After the last breakdown that I had, I realized that keeping this a secret was contributing to the stigma against mental illness. I felt it was really important to be upfront about it and to have it be no different than any other sickness I might've had. People should not have to feel ashamed of it or embarrassed or feel like it's something you have to hide away or you can't tell anybody.

How have the pandemic lockdowns affected your creativity (for better or worse)?

BK: I had started something before the pandemic and I was on sabbatical last semester when the pandemic started and everybody got sent home. I already had been at home by myself, though I could still see people in the evenings. So I was already writing during the day and I was fairly well into something. The pandemic didn't affect that because the story that I want to tell and the characters I want to write about, they've already inhabited me. The problem I've had is writing as much as time is actually allowing for. I am definitely writing less. And I can't figure out why that is. I think part of it is I do have to deal with email and I think in the pandemic, I'm getting a lot more of it.

I do find that I will spend what might have otherwise been writing time answering emails. I'll write and then I'll look at the clock and think, there's three emails waiting that I absolutely have to answer now, and I'll start to do them. Then there'll be a whole bunch more that I actually have to answer now. And then I think, well, why don't I just get these other ones off my plate so that I'll have more time to write tomorrow? But it's a never-ending cycle.

Which non-writing-related aspect of your life would you say most influences your writing?

BK: Before, when we could go out, I always used to go to flea markets and I would find things inspiring because I would think about who had this before it wound up in a flea market and how did it wind up in a flea market? I started to collect found photography and I started to accumulate these stacks of photographs.

It was a friend's birthday, and I realized I didn't have a card. So I took a photograph and I cut out and put a birthday hat on it and made it a birthday card. Then, for the next birthday, I did the same thing, but got a little more elaborate with it. My interest in collages came from those and in the book I'm writing now, I actually made the woman a collage artist because she is trying to put pieces of her life that are coming undone back together.

I suppose I get a little inspiration sometimes from the photos, just wondering about other people's lives. Things like that will sort of prompt the wheels. I think getting the wheels turning, to start thinking about people outside of oneself, is important.
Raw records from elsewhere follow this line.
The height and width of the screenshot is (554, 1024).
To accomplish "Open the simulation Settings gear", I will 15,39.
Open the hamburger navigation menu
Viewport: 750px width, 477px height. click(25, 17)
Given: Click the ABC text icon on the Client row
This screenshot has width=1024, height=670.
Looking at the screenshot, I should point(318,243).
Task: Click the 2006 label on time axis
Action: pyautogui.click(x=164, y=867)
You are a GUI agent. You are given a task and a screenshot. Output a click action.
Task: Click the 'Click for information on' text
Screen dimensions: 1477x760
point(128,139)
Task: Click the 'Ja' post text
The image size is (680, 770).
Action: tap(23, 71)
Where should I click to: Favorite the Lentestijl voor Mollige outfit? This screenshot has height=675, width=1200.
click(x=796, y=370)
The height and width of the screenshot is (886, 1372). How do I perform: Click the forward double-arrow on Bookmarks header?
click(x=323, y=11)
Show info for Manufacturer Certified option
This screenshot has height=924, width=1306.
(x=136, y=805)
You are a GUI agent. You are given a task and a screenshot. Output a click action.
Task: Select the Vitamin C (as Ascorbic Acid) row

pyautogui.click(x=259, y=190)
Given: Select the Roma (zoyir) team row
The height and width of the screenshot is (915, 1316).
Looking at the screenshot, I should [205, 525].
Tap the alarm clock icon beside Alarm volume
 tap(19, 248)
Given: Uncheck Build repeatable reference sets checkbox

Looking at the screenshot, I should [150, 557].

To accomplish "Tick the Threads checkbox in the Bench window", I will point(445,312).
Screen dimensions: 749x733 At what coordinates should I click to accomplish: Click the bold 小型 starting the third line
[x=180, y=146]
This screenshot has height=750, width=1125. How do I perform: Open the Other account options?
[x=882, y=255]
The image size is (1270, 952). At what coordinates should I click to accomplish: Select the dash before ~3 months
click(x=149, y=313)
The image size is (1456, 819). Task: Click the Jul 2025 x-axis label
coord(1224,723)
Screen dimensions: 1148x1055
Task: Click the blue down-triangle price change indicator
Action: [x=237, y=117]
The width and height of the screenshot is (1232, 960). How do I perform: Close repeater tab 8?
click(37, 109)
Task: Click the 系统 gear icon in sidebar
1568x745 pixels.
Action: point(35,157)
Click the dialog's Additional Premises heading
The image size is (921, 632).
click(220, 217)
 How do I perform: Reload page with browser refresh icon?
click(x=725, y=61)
What are you working on now and what’s next?

BK: I'm writing what I thought was going to be a novella, and the first draft came out longer than a novella would be, which is rare because usually the first drafts are much shorter than the novel winds up being. I said something to my editor about it, and he said, I was thinking that this should be a novel. So I'm rethinking that. I'm writing it in short chapters, which I like a lot. I did that with Rabbits for Food. I've done it with other books too, but in this one they're very deliberately short, and they're all one scene. I wanted to look at them as a photograph album and explore in that way a character who is losing his memory.

What advice would you give to artists who are just starting to figure out Process and Routine?

BK: I would say, look at your schedule and be honest. Don't say you're going to get up at four in the morning and write for three hours because you're not—but find a slot of time, 15 minutes, a half hour, an hour, two hours, if you can. Now the temptation happens when your friends call, like if you find some free time around dinner time, then your friends call and say, Oh, you want to go out for a drink? What you have to learn to say is I'm working now, but if you're still going to be there in two hours, I'll come join you. Like I said before, it's a job and you have to adhere to it. But be honest.